▸ **YOUR TASK**: Copy every one of the lines below, changing nothing.

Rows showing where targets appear
.....

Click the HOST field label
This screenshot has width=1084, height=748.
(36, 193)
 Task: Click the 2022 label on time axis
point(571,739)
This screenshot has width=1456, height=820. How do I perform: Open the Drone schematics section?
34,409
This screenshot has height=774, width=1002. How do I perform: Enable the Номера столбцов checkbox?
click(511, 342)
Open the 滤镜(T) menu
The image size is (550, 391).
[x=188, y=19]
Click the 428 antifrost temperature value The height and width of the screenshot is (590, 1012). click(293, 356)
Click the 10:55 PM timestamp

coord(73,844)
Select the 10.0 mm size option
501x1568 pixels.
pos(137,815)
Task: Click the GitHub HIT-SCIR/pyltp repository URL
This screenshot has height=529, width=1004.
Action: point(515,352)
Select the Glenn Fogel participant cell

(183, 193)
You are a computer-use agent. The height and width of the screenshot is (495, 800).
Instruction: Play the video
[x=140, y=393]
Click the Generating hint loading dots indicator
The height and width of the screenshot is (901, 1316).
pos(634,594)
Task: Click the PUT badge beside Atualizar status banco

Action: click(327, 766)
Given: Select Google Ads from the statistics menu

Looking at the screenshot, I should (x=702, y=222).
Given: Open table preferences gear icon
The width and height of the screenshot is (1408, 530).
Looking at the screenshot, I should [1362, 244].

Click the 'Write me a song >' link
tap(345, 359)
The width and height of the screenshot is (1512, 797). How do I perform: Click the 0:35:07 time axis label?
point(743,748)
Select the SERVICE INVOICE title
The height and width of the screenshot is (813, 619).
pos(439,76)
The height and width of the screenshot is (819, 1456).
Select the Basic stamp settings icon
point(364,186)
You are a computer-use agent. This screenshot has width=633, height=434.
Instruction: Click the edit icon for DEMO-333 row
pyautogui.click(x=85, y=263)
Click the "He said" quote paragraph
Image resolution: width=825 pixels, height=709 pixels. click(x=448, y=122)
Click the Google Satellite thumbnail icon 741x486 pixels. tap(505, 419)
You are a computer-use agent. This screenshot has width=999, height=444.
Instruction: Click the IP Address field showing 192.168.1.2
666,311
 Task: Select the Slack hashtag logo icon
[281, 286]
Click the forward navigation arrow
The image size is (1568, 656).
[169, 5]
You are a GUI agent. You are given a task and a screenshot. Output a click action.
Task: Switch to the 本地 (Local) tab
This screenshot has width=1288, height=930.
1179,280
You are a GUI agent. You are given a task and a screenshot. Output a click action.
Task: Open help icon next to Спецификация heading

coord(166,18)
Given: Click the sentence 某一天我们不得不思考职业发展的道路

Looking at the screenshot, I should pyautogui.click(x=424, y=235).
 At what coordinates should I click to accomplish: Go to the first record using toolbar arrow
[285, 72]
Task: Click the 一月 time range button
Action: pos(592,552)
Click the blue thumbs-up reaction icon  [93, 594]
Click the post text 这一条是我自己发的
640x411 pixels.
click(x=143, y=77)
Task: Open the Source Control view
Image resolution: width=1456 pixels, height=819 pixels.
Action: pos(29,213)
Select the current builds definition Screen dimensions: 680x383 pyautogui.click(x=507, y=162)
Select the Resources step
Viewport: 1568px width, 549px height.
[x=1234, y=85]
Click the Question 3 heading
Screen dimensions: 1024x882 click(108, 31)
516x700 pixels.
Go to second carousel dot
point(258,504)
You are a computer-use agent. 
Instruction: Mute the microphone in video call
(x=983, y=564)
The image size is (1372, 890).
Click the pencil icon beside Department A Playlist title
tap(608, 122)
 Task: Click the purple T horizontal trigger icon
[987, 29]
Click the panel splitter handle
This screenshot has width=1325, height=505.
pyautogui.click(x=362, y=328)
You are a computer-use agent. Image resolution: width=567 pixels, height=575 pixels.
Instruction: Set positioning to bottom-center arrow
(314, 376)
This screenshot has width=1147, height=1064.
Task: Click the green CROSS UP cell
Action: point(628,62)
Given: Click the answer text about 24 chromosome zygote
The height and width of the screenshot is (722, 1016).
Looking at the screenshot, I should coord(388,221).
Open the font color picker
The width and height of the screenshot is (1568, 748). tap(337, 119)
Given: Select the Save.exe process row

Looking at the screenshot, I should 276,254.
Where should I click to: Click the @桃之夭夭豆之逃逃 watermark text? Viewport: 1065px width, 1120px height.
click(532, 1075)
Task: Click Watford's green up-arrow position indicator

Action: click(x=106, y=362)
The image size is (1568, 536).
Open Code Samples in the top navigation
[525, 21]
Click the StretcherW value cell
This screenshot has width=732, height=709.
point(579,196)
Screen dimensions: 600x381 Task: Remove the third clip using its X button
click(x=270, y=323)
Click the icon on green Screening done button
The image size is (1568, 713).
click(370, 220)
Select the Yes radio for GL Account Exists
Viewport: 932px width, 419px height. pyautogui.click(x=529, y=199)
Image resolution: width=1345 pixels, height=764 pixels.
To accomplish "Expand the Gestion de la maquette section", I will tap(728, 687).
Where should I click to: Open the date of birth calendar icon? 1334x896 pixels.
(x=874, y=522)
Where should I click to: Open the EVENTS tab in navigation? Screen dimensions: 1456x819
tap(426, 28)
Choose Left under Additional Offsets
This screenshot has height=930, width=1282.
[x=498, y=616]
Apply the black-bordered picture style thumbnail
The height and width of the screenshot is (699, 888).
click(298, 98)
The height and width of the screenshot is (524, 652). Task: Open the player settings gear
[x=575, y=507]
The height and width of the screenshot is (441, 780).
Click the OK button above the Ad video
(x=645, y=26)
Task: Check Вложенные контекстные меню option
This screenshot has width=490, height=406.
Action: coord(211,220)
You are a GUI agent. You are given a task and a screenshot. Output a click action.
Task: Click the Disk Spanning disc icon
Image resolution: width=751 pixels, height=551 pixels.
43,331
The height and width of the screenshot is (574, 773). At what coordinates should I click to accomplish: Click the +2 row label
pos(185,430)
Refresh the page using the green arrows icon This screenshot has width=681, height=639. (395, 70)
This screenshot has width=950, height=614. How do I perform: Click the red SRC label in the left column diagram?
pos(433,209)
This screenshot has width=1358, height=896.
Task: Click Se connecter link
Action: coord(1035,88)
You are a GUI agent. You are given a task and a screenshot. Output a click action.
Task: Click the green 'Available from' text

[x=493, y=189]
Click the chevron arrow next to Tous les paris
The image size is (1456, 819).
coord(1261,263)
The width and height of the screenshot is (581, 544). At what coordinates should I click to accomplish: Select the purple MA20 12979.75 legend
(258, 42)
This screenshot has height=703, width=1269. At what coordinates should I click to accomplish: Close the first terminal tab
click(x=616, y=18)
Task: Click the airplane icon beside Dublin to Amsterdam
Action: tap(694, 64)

.....

▸ **RESPONSE BELOW**:
Click the HOST field label
This screenshot has width=1084, height=748.
(36, 193)
 Task: Click the 2022 label on time axis
point(571,739)
This screenshot has width=1456, height=820. How do I perform: Open the Drone schematics section?
34,409
This screenshot has height=774, width=1002. How do I perform: Enable the Номера столбцов checkbox?
click(511, 342)
Open the 滤镜(T) menu
The image size is (550, 391).
[x=188, y=19]
Click the 428 antifrost temperature value The height and width of the screenshot is (590, 1012). click(293, 356)
Click the 10:55 PM timestamp

coord(73,844)
Select the 10.0 mm size option
501x1568 pixels.
pos(137,815)
Task: Click the GitHub HIT-SCIR/pyltp repository URL
This screenshot has height=529, width=1004.
Action: point(515,352)
Select the Glenn Fogel participant cell

(183, 193)
You are a computer-use agent. The height and width of the screenshot is (495, 800).
Instruction: Play the video
[x=140, y=393]
Click the Generating hint loading dots indicator
The height and width of the screenshot is (901, 1316).
pos(634,594)
Task: Click the PUT badge beside Atualizar status banco

Action: click(327, 766)
Given: Select Google Ads from the statistics menu

Looking at the screenshot, I should (x=702, y=222).
Given: Open table preferences gear icon
The width and height of the screenshot is (1408, 530).
Looking at the screenshot, I should [1362, 244].

Click the 'Write me a song >' link
tap(345, 359)
The width and height of the screenshot is (1512, 797). How do I perform: Click the 0:35:07 time axis label?
point(743,748)
Select the SERVICE INVOICE title
The height and width of the screenshot is (813, 619).
pos(439,76)
The height and width of the screenshot is (819, 1456).
Select the Basic stamp settings icon
point(364,186)
You are a computer-use agent. This screenshot has width=633, height=434.
Instruction: Click the edit icon for DEMO-333 row
pyautogui.click(x=85, y=263)
Click the "He said" quote paragraph
Image resolution: width=825 pixels, height=709 pixels. click(x=448, y=122)
Click the Google Satellite thumbnail icon 741x486 pixels. tap(505, 419)
You are a computer-use agent. This screenshot has width=999, height=444.
Instruction: Click the IP Address field showing 192.168.1.2
666,311
 Task: Select the Slack hashtag logo icon
[281, 286]
Click the forward navigation arrow
The image size is (1568, 656).
[169, 5]
You are a GUI agent. You are given a task and a screenshot. Output a click action.
Task: Switch to the 本地 (Local) tab
This screenshot has width=1288, height=930.
1179,280
You are a GUI agent. You are given a task and a screenshot. Output a click action.
Task: Open help icon next to Спецификация heading

coord(166,18)
Given: Click the sentence 某一天我们不得不思考职业发展的道路

Looking at the screenshot, I should pyautogui.click(x=424, y=235).
 At what coordinates should I click to accomplish: Go to the first record using toolbar arrow
[285, 72]
Task: Click the 一月 time range button
Action: pos(592,552)
Click the blue thumbs-up reaction icon  [93, 594]
Click the post text 这一条是我自己发的
640x411 pixels.
click(x=143, y=77)
Task: Open the Source Control view
Image resolution: width=1456 pixels, height=819 pixels.
Action: pos(29,213)
Select the current builds definition Screen dimensions: 680x383 pyautogui.click(x=507, y=162)
Select the Resources step
Viewport: 1568px width, 549px height.
[x=1234, y=85]
Click the Question 3 heading
Screen dimensions: 1024x882 click(108, 31)
516x700 pixels.
Go to second carousel dot
point(258,504)
You are a computer-use agent. 
Instruction: Mute the microphone in video call
(x=983, y=564)
The image size is (1372, 890).
Click the pencil icon beside Department A Playlist title
tap(608, 122)
 Task: Click the purple T horizontal trigger icon
[987, 29]
Click the panel splitter handle
This screenshot has width=1325, height=505.
pyautogui.click(x=362, y=328)
You are a computer-use agent. Image resolution: width=567 pixels, height=575 pixels.
Instruction: Set positioning to bottom-center arrow
(314, 376)
This screenshot has width=1147, height=1064.
Task: Click the green CROSS UP cell
Action: point(628,62)
Given: Click the answer text about 24 chromosome zygote
The height and width of the screenshot is (722, 1016).
Looking at the screenshot, I should coord(388,221).
Open the font color picker
The width and height of the screenshot is (1568, 748). tap(337, 119)
Given: Select the Save.exe process row

Looking at the screenshot, I should 276,254.
Where should I click to: Click the @桃之夭夭豆之逃逃 watermark text? Viewport: 1065px width, 1120px height.
click(532, 1075)
Task: Click Watford's green up-arrow position indicator

Action: click(x=106, y=362)
The image size is (1568, 536).
Open Code Samples in the top navigation
[525, 21]
Click the StretcherW value cell
This screenshot has width=732, height=709.
point(579,196)
Screen dimensions: 600x381 Task: Remove the third clip using its X button
click(x=270, y=323)
Click the icon on green Screening done button
The image size is (1568, 713).
click(370, 220)
Select the Yes radio for GL Account Exists
Viewport: 932px width, 419px height. pyautogui.click(x=529, y=199)
Image resolution: width=1345 pixels, height=764 pixels.
To accomplish "Expand the Gestion de la maquette section", I will tap(728, 687).
Where should I click to: Open the date of birth calendar icon? 1334x896 pixels.
(x=874, y=522)
Where should I click to: Open the EVENTS tab in navigation? Screen dimensions: 1456x819
tap(426, 28)
Choose Left under Additional Offsets
This screenshot has height=930, width=1282.
[x=498, y=616]
Apply the black-bordered picture style thumbnail
The height and width of the screenshot is (699, 888).
click(298, 98)
The height and width of the screenshot is (524, 652). Task: Open the player settings gear
[x=575, y=507]
The height and width of the screenshot is (441, 780).
Click the OK button above the Ad video
(x=645, y=26)
Task: Check Вложенные контекстные меню option
This screenshot has width=490, height=406.
Action: coord(211,220)
You are a GUI agent. You are given a task and a screenshot. Output a click action.
Task: Click the Disk Spanning disc icon
Image resolution: width=751 pixels, height=551 pixels.
43,331
The height and width of the screenshot is (574, 773). At what coordinates should I click to accomplish: Click the +2 row label
pos(185,430)
Refresh the page using the green arrows icon This screenshot has width=681, height=639. (395, 70)
This screenshot has width=950, height=614. How do I perform: Click the red SRC label in the left column diagram?
pos(433,209)
This screenshot has width=1358, height=896.
Task: Click Se connecter link
Action: coord(1035,88)
You are a GUI agent. You are given a task and a screenshot. Output a click action.
Task: Click the green 'Available from' text

[x=493, y=189]
Click the chevron arrow next to Tous les paris
The image size is (1456, 819).
coord(1261,263)
The width and height of the screenshot is (581, 544). At what coordinates should I click to accomplish: Select the purple MA20 12979.75 legend
(258, 42)
This screenshot has height=703, width=1269. At what coordinates should I click to accomplish: Close the first terminal tab
click(x=616, y=18)
Task: Click the airplane icon beside Dublin to Amsterdam
Action: tap(694, 64)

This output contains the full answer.